Nous avions vingt ans (enfin, lui plus que moi), il tâchait — très gentiment — de m'enseigner quelques bonnes manières: «Une fille ne siffle pas dans la rue». Alors bien sûr, je sifflais.
Nous passions nos soirées à discuter économie et littérature en mangeant une baguette et un camembert; vers minuit il me raccompagnait à la station du Luxembourg pour que je rentre à la cité U avant le dernier métro.
Un jour il m'a avoué que s'il me raccompagnait ainsi, c'était pour s'assurer que je n'allais pas me promener au hasard dans les rues. Cela m'avait fait rire (comme si je n'avais pas pu faire ce que je voulais dès qu'il aurait eu le dos tourné) et émue (pas grand monde prenait la peine/le risque de prendre soin de moi).

Il y a quelques jours je regardais un petit garçon de trois ans qui devait franchir le ruisseau débordant d'un caniveau pour traverser la rue. Il se concentrait, évaluait la distance.
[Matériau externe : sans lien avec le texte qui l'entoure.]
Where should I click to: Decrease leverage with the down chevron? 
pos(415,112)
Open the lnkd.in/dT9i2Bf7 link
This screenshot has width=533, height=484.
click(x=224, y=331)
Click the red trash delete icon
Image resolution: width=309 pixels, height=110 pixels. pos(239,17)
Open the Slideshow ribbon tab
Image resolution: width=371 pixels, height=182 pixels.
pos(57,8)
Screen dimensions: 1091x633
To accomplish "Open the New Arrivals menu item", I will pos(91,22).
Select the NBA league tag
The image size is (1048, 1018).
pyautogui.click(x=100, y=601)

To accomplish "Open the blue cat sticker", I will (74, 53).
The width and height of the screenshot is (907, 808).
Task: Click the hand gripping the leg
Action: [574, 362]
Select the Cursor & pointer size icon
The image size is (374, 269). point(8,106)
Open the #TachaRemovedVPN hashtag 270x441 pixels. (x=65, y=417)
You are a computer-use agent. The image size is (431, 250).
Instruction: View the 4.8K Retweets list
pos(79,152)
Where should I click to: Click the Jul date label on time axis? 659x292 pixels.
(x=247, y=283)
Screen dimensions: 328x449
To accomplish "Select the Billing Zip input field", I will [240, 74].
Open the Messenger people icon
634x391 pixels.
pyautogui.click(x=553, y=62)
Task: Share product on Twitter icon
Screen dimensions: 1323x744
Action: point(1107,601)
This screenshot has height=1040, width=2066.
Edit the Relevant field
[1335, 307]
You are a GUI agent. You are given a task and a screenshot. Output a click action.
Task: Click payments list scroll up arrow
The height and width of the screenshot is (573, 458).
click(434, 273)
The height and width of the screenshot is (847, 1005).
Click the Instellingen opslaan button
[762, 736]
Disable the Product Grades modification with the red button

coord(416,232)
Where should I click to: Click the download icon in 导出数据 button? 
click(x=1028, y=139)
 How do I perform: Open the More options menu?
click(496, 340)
Puis il sauta avec décision — en plein milieu du ruisseau, éclaboussant sa nourrice. Je compris aussitôt à son sourire satisfait qu'il l'avait fait exprès, c'était exactement ce qu'il avait calculé avec tant de précision. La nourrice était furieuse, j'avais envie de rire.
Un jour, j'avais fait le même mauvais coup à Patrick, sur le boulevard Saint-Germain. Il était trempé, j'avais largement dépassé mon objectif. Aujourd'hui encore, j'ai un peu honte quand j'y pense.